Study text:
━━━━━━━━

The world’s premier conference on computer graphics showcases how the technologies behind film, games, and visual effects are shaping the next generation of robots
LOS ANGELES (Khalid khan ) Computer graphics and robotics have been converging for years. At SIGGRAPH 2026. that convergence takes center stage as robots learn, move, create, and interact through technologies originally developed for film, games, and visual effects. Taking place 19-23 July at the Los Angeles Convention Center, the conference shows how advances in computer graphics are helping shape the future of intelligent machines, revealing a future where virtual worlds are increasingly used to train, test, and inspire robotic systems.
At SIGGRAPH 2026, robotics is not confined to a single program. It runs as a common thread across the conference, appearing in Technical Papers, Emerging Technologies, Courses, Frontiers, Spatial Storytelling, Art Papers, Talks, and Technical Workshops. Together, these sessions demonstrate how the same technologies used to create digital characters, immersive worlds, and visual effects are increasingly being used to design, train, and deploy robots capable of operating in complex real-world environments.

━━━━━━━━

Assignment 1:
Answer these questions from the SIGGRAPH 2026 article, one per line:
(a) According to the headline, what does the conference showcase?
(b) On what dates and at what venue does SIGGRAPH 2026 take place?
(c) Across which parts of the conference does robotics appear?
Assignment 2:
Continue the SIGGRAPH 2026 article on robotics, starting after its last sentence.

Excerpted data:

━━━━━━━━

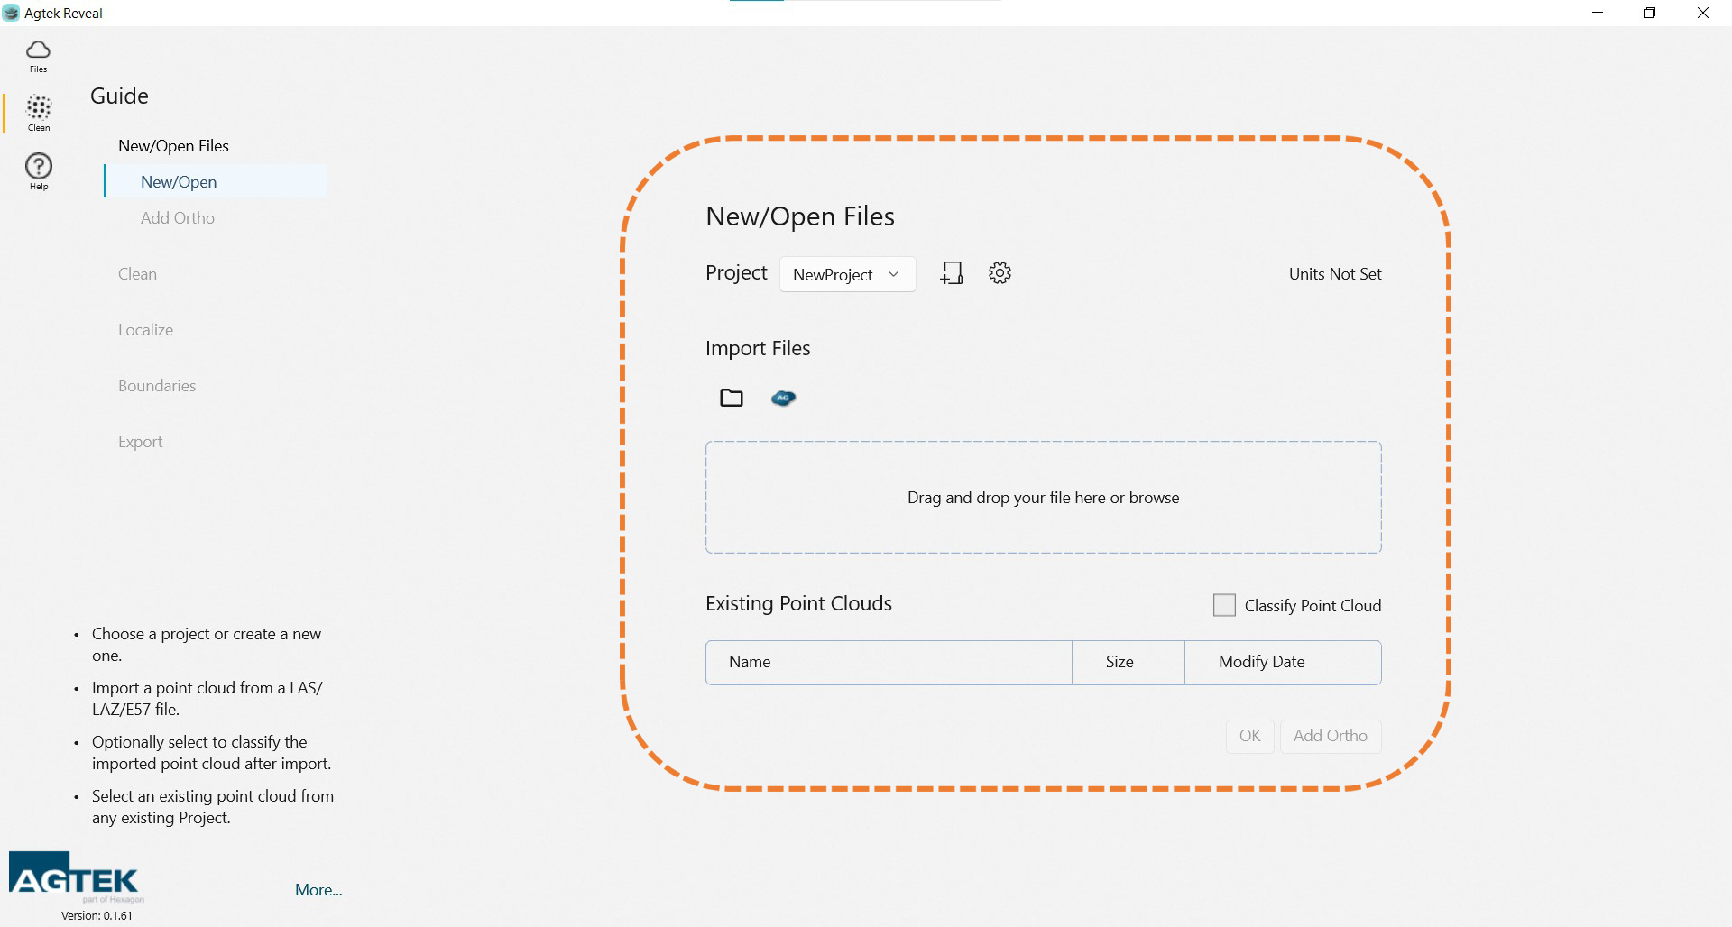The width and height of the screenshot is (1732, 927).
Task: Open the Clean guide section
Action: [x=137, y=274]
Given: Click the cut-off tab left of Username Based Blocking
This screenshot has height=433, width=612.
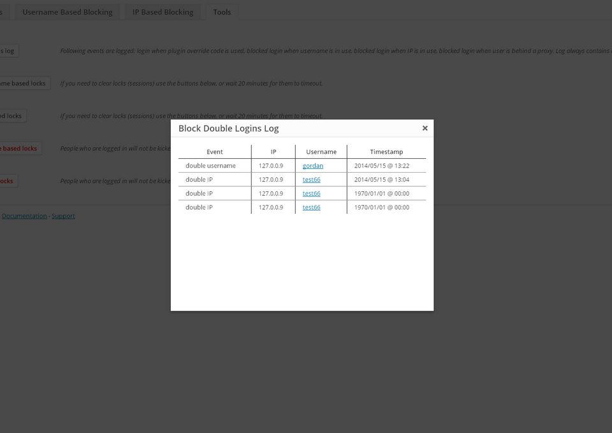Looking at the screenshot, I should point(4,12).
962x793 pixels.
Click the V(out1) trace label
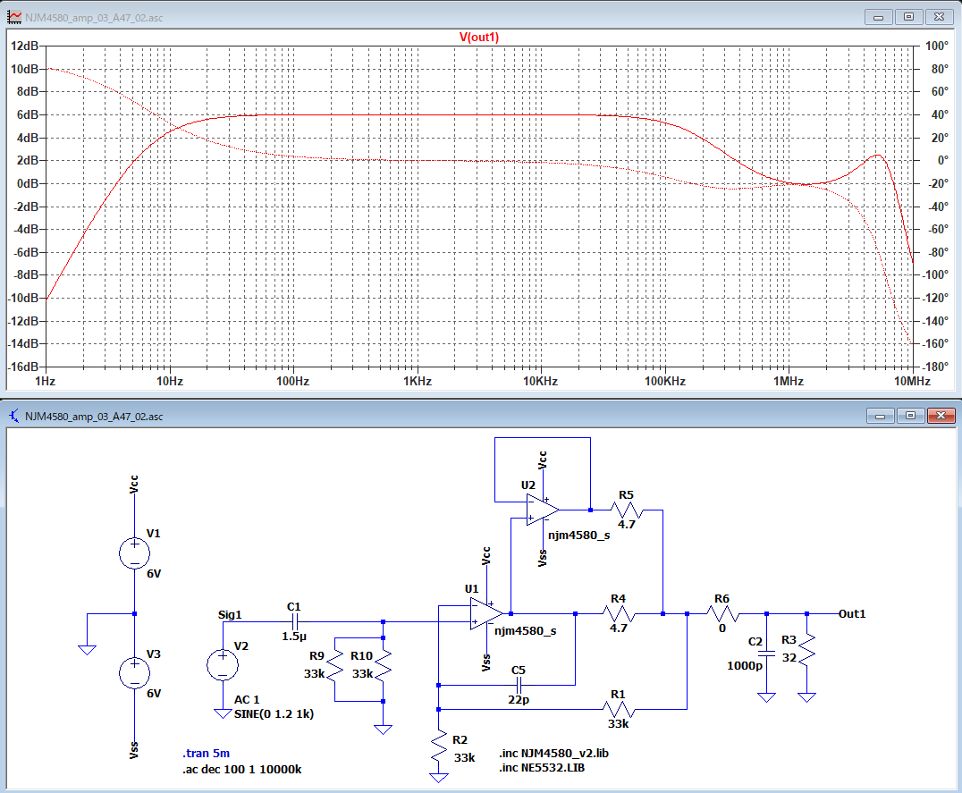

━━━━━━━━

Task answer 1:
(a) It showcases how the technologies behind film, games, and visual effects are shaping the next generation of robots.
(b) It takes place 19-23 July at the Los Angeles Convention Center.
(c) Robotics appears in Technical Papers, Emerging Technologies, Courses, Frontiers, Spatial Storytelling, Art Papers, Talks, and Technical Workshops.

Task answer 2:
“The lines between computer graphics, physics, and Al are blurring. Because of that, you’re seeing robotics become more pervasive at the conference because these fields are naturally becoming more intertwined,” said SIGGRAPH 2026 Conference Chair Chris Redmann. “It opens up new horizons and pathways for computer graphics research and new modes of interactivity, where the physical world and the digital world become even more complementary.”
Training Robots in Virtual Worlds
A central theme across this year’s robotics programming is simulation-first development, in which robots are designed, trained, and validated in virtual environments before entering the physical world. A trio of NVIDIA-led courses anchors the thread: “How To Build End-To-End Physical Al Systems for Robots” covers data generation, training, and edge deployment for humanoid and general-purpose robots; “Accelerate Robot Learning With NVIDIA Isaac Lab and Newton” introduces a GPU-accelerated physics engine for training and evaluating robot policies; and “Simulating a Dextrous Hand For Robotics With OpenUSD” walks through preparing simulation-ready robot assets.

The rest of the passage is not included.